Wednesday, July 14, 2010

Sick Day

To be sure, life has not given me many opportunities to sit still of late. But today I am quiet with the tail end of a cold, the boys are tucked away nose to the screen, I'm sure, with Pokemon or Firefly or Team Fortress 2. I don't have the energy to argue, and besides, it gives me a chance to update my blog!

Both Harry and Toby returned last Sunday from weeks away at Camp Tawonga. Harry was there for three weeks as a Specialist in Training. It was energizing and fun, full of new friendships, inside jokes and new responsibilities. He seems to have thrived in so many ways while there and plans to return next year to do it again. Toby also loved camp, but he says not as much as last year. Hard to believe since his big brother was there as a staff member at the same time, but this is what he says. Harry also related to me that Toby seemed homesick a lot, even into the second week, which surprised me. Maybe it's hard to go back the second year when you have been envisioning it as a repeat of the first wonderful camp experience. Maybe it just can't live up to that memory. Anyhow, he's still talking about "next year" when he goes back, so it wasn't bad.

On this end, it is good having them home and after the initial bumpy "reentry" period life seems to be back to normal.

Ben had a particularly hard time accepting their return. Life as an only child for my middle son was quite sweet! He and I travelled to LA to visit Papa Joel and many cousins two weeks ago. We stayed at the Best Western Sunset Plaza on the Sunset Strip. The hotel had a lovely pool. Got to have an eyeful of the babes du cosmetic surgery lining the pool's edge, too. I'm sorry, but boobs just don't come like that naturally! (Ok, so I've truly become a cornpone, living in the country as I do, gray hair, no make up and definitely, no cosmetic surgery for me! I just think bodies look better au natural.) We had a good trip, saw lots of family and friends in a very short time, and spent some quality time together, too.

Last week Ben and I went camping in Mendocino with several other moms and kids. The kids played LARP (I've mentioned this before, Live Action Role Play with foam weapons, etc.) and the moms hung out together. It was a fantastic week. The moms really bonded and the boys had amazing adventures for three days straight.

# Problem 1
List every person the blog post names.
# Problem 2
According to the blog post, how long was Harry at Camp Tawonga, and in what role?

# Dataset excerpt

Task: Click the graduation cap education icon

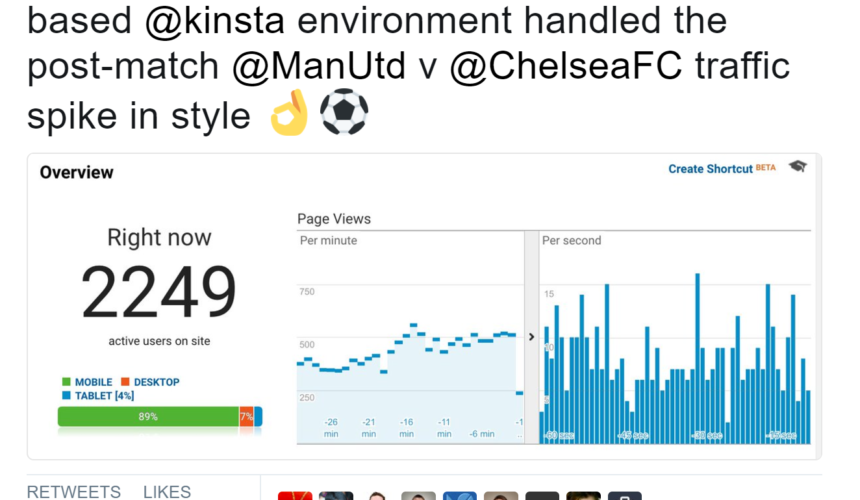Action: pos(797,166)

# Task answer 1
Harry, Toby, Ben, Papa Joel

# Task answer 2
Harry was at Camp Tawonga for three weeks as a Specialist in Training.